* **Work order**
Could you please write out the data shown below, exactly and in full?

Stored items

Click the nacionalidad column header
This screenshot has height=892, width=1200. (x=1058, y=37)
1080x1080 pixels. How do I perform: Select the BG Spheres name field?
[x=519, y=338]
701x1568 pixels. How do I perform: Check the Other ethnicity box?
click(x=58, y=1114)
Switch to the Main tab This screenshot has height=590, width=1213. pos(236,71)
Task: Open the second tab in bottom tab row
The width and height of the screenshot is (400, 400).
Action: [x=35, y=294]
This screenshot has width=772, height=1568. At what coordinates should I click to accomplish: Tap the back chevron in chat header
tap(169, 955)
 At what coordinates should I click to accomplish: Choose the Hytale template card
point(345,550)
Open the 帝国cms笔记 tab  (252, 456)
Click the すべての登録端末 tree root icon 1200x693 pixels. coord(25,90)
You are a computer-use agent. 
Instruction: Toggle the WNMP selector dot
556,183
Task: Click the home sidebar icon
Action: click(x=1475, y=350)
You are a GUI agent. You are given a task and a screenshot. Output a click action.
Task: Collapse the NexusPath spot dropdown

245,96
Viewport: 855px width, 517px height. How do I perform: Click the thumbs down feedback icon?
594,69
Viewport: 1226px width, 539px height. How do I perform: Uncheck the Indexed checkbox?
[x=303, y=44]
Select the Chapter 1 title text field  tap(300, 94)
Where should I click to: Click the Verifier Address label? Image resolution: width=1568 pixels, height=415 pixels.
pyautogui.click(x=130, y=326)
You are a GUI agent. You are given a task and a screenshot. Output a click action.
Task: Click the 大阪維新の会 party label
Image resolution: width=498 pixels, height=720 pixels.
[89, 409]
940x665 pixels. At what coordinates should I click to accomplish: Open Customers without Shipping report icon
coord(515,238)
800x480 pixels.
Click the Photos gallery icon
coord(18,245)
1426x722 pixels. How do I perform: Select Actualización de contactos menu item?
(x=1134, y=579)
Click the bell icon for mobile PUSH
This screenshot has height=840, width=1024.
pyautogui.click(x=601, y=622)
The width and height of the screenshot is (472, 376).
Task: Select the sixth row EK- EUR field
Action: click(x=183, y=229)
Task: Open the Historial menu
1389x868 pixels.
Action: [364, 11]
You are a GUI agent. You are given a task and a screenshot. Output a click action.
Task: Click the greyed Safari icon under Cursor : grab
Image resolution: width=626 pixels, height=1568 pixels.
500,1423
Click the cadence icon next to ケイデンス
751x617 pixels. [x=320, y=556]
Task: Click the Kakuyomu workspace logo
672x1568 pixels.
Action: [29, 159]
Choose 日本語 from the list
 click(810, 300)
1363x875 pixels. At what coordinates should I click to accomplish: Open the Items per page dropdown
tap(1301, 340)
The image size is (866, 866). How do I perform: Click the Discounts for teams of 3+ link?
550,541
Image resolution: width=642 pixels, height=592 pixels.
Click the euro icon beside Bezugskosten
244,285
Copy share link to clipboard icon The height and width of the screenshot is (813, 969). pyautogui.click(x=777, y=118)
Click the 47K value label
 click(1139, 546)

* **Finished exercise**
Click the nacionalidad column header
This screenshot has height=892, width=1200. (x=1058, y=37)
1080x1080 pixels. How do I perform: Select the BG Spheres name field?
[x=519, y=338]
701x1568 pixels. How do I perform: Check the Other ethnicity box?
click(x=58, y=1114)
Switch to the Main tab This screenshot has height=590, width=1213. pos(236,71)
Task: Open the second tab in bottom tab row
The width and height of the screenshot is (400, 400).
Action: [x=35, y=294]
This screenshot has width=772, height=1568. At what coordinates should I click to accomplish: Tap the back chevron in chat header
tap(169, 955)
 At what coordinates should I click to accomplish: Choose the Hytale template card
point(345,550)
Open the 帝国cms笔记 tab  (252, 456)
Click the すべての登録端末 tree root icon 1200x693 pixels. coord(25,90)
You are a computer-use agent. 
Instruction: Toggle the WNMP selector dot
556,183
Task: Click the home sidebar icon
Action: click(x=1475, y=350)
You are a GUI agent. You are given a task and a screenshot. Output a click action.
Task: Collapse the NexusPath spot dropdown

245,96
Viewport: 855px width, 517px height. How do I perform: Click the thumbs down feedback icon?
594,69
Viewport: 1226px width, 539px height. How do I perform: Uncheck the Indexed checkbox?
[x=303, y=44]
Select the Chapter 1 title text field  tap(300, 94)
Where should I click to: Click the Verifier Address label? Image resolution: width=1568 pixels, height=415 pixels.
pyautogui.click(x=130, y=326)
You are a GUI agent. You are given a task and a screenshot. Output a click action.
Task: Click the 大阪維新の会 party label
Image resolution: width=498 pixels, height=720 pixels.
[89, 409]
940x665 pixels. At what coordinates should I click to accomplish: Open Customers without Shipping report icon
coord(515,238)
800x480 pixels.
Click the Photos gallery icon
coord(18,245)
1426x722 pixels. How do I perform: Select Actualización de contactos menu item?
(x=1134, y=579)
Click the bell icon for mobile PUSH
This screenshot has height=840, width=1024.
pyautogui.click(x=601, y=622)
The width and height of the screenshot is (472, 376).
Task: Select the sixth row EK- EUR field
Action: click(x=183, y=229)
Task: Open the Historial menu
1389x868 pixels.
Action: [364, 11]
You are a GUI agent. You are given a task and a screenshot. Output a click action.
Task: Click the greyed Safari icon under Cursor : grab
Image resolution: width=626 pixels, height=1568 pixels.
500,1423
Click the cadence icon next to ケイデンス
751x617 pixels. [x=320, y=556]
Task: Click the Kakuyomu workspace logo
672x1568 pixels.
Action: [29, 159]
Choose 日本語 from the list
 click(810, 300)
1363x875 pixels. At what coordinates should I click to accomplish: Open the Items per page dropdown
tap(1301, 340)
The image size is (866, 866). How do I perform: Click the Discounts for teams of 3+ link?
550,541
Image resolution: width=642 pixels, height=592 pixels.
Click the euro icon beside Bezugskosten
244,285
Copy share link to clipboard icon The height and width of the screenshot is (813, 969). pyautogui.click(x=777, y=118)
Click the 47K value label
 click(1139, 546)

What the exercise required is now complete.